■ **SUPPLIED MATERIAL**:
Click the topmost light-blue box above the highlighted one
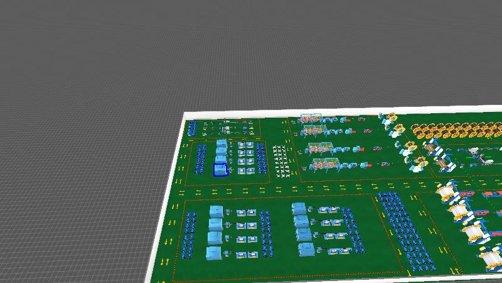The height and width of the screenshot is (283, 502). point(222,144)
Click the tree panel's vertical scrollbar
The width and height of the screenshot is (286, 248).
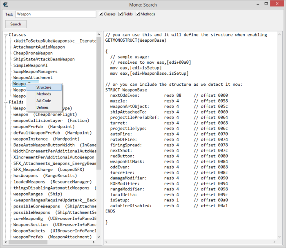pyautogui.click(x=99, y=123)
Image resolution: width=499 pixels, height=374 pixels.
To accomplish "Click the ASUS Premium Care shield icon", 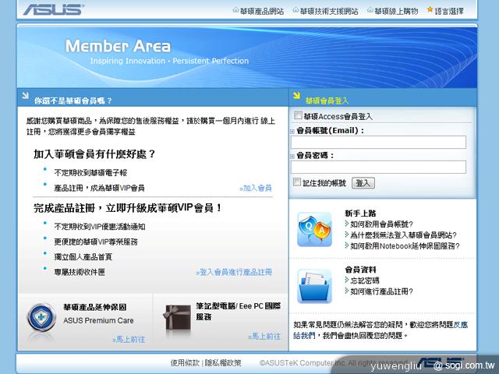I will (x=41, y=316).
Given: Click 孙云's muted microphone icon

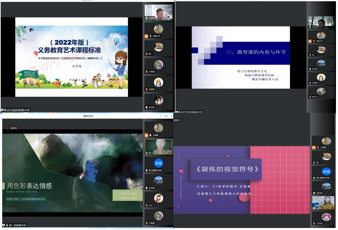Looking at the screenshot, I should pos(147,206).
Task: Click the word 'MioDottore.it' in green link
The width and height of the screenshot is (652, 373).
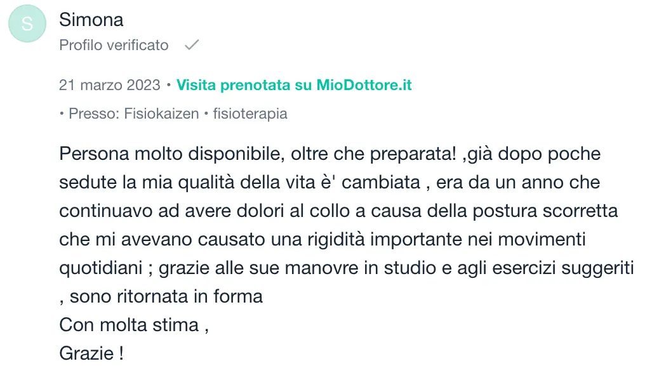Action: pos(364,85)
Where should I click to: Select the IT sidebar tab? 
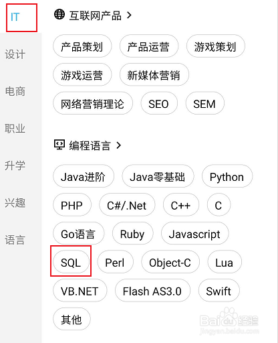point(15,17)
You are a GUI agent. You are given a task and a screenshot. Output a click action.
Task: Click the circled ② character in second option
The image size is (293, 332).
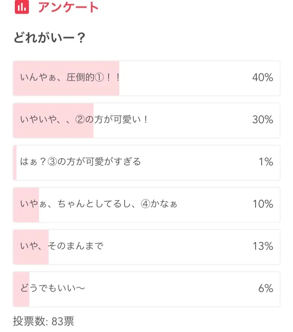(80, 120)
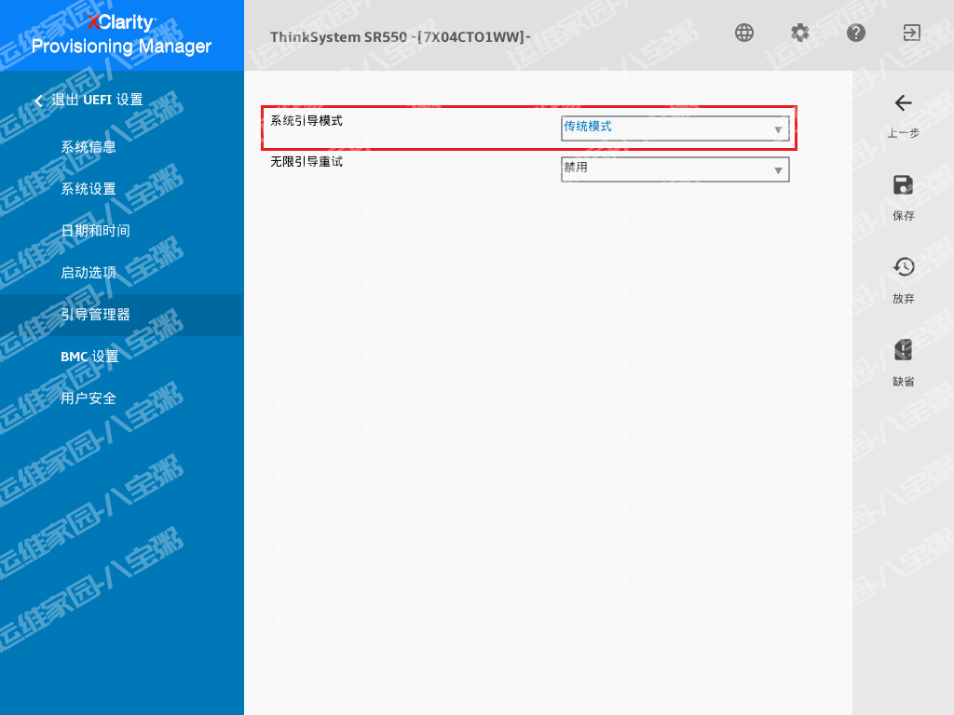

■ **WHAT YOU WILL DO**: Every line from the one holding "Where should I" through the end of the records above must be reproduced verbatim, pictures excepted.

■ **RESPONSE BELOW**:
Where should I click to: Select the IT sidebar tab? 
point(15,17)
You are a GUI agent. You are given a task and a screenshot. Output a click action.
Task: Click the circled ② character in second option
The image size is (293, 332).
(80, 120)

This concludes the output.